Retirement: What is Your Plan?
- What percentage of your current income level will you require in your retirement years?
- Who will be financially dependent on you in your retirement years (parents, children)?
- At what age do you plan to retire?
- How much do you currently contribute to your retirement plans?
- How effective is the asset allocation model you are using for your retirement assets?
- What will your retirement income look like if you or your spouse is alone (divorce, widowed)?
- What legacy do you want to pass on to your loved ones?
A major portion of retirement planning is simply budgeting and future cash flow planning. A key step in this process is to prepare a retirement projection for the client (also called a capital needs analysis). This projection will serve as a road map guiding the client to and throughout retirement. This projection should be reviewed annually (or every two years at a minimum).
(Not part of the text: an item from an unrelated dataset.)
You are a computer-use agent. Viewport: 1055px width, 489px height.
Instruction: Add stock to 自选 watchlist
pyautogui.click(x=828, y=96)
It is very important to discuss the assumptions of investment rate of return, inflation and tax rates with the client and get agreement on these key assumptions. It is also helpful to run several retirement projections using different investment rates of return, inflation rates and tax rates.
- ROTH IRA
- Non-qualified annuities
- 401(k) plans
- SIMPLE IRAs
- Money purchase pension plans
- Profit sharing plans
- Employee stock ownership plans (ESOPs)
- Defined benefit plans
- 412(i) fully insured defined benefit plans
- 403(b) plans
Post-Retirement Asset Allocation
Investment planning does not end after retirement. Rapidly rising life expectancies mandate that careful attention be paid to asset growth. With life expectancies now in the low eighties (and rising), and early retirements becoming more common, post retirement durations can easily exceed 25 years or more. Even with modest inflation of only 4% purchasing power could be reduced by more than 60%.